§ Set tasks
(1) Decide whether each statement below agrees with the agreement excerpt. Answer yes or no for each, quoting the words of the excerpt that settle it.
(a) The Securities Intermediary may change the name of the Securities Account without the Trustee's prior written consent.
(b) Title to the financial assets held in the Securities Account is to be registered in the name of the Securities Intermediary.
(c) Capitalized terms used without definition take their meanings from the Pledge Agreement.
(2) Quote the agreement excerpt word for word from "NOW, THEREFORE, for" up to and including "Commercial Code.".

§ Source text
* start *

B. Owner desires that the Securities Intermediary hold certain financial
assets and perform certain services with respect to such financial assets.
C. The Securities Intermediary is willing to hold such assets and to
perform such services, subject to the terms and conditions of this Agreement and
the Pledge Agreement.
NOW, THEREFORE, for the mutual covenants set forth herein and for other
good and valuable consideration, the receipt and sufficiency of which are hereby
acknowledged, the parties hereto agree as follows:
1. Definitions. All capitalized terms used herein without definition shall
have the meanings given to them in the Pledge Agreement. Terms used but not
otherwise defined herein that are defined in the Uniform Commercial Code (as
defined in the Pledge Agreement) shall have the meanings given in the Uniform
Commercial Code.
2. Establishment of Securities Account. (a) The Securities Intermediary
hereby confirms and agrees that it has established Account No. 13645-101, in the
name of Windsor Woodmont Black Hawk Resort Corp. Interest Reserve Account
("Securities Account"), subject to the terms and conditions of this Agreement,
the Cash Collateral and Disbursement Agreement among the Trustee, the Owner,
Hyatt Gaming Management, Inc., Norwest, as disbursement agent, First American
Heritage Title Company, as the construction escrow agent, and RE TECH+, Inc., as
the independent construction consultant (as the same may be amended, restated,
supplemented or otherwise modified from time to time, the "Disbursement
Agreement"), and the Pledge Agreement. The Securities Intermediary agrees (i) to
maintain the Securities Account at its office at Midwest Plaza West Tower, 000
Xxxxxxxx Xxxx, Xxxxx 000, Xxxxxxxxxxx, XX 00000-0000, (ii) not to change the
name or account number of the Securities Account without the prior written
consent of the Trustee and (iii) to close the Securities Account after the free
delivery of the financial assets to SunTrust Bank, acting as a securities
intermediary (SunTrust, in such capacity, together with its successors and
assigns, the "Interest Securities Intermediary"), as directed by the Trustee
pursuant to the Disbursement Agreement.
(b) The Securities Account is an account in which financial assets are or
may be credited and the Securities Intermediary shall hold such financial assets
in accordance with this Agreement and the Pledge Agreement. The term "hold"
shall include the deposit of any part of or all of the financial assets with the
Depositary Trust Company, the Federal Reserve Book Entry System or any other
centralized securities depositary system or financial intermediary, whether
presently or hereafter organized.
(c) Title to the financial assets held in the Securities Account shall be
registered in the name of the Securities Intermediary who shall credit on its
books and records such financial assets as being held for the account of the
Trustee and for the benefit of the Trustee (subject to the subordinated interest
of Hyatt Gaming as set forth in the Hyatt Gaming Pledge and Assignment Agreement
of even date herewith by the Owner in favor of Hyatt Gaming (as amended,
restated, supplemented or otherwise modified from time to the, the "Hyatt Gaming
Pledge Agreement")) in accordance with the provisions set forth in the Pledge
Agreement and the Securities Intermediary agrees that in no event shall any
financial asset held in the Securities Account be registered in the name of the
Owner or payable to the Owner.

* end *

§ Raw data
* start *

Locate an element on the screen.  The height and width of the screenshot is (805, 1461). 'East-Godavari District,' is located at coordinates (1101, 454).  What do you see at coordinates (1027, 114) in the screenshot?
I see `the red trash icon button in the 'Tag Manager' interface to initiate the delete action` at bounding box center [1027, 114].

* end *

§ Answers to the exercises
(1)
(a) No: "not to change the name or account number of the Securities Account without the prior written consent of the Trustee"
(b) Yes: "Title to the financial assets held in the Securities Account shall be registered in the name of the Securities Intermediary"
(c) Yes: "All capitalized terms used herein without definition shall have the meanings given to them in the Pledge Agreement."

(2)
NOW, THEREFORE, for the mutual covenants set forth herein and for other
good and valuable consideration, the receipt and sufficiency of which are hereby
acknowledged, the parties hereto agree as follows:
1. Definitions. All capitalized terms used herein without definition shall
have the meanings given to them in the Pledge Agreement. Terms used but not
otherwise defined herein that are defined in the Uniform Commercial Code (as
defined in the Pledge Agreement) shall have the meanings given in the Uniform
Commercial Code.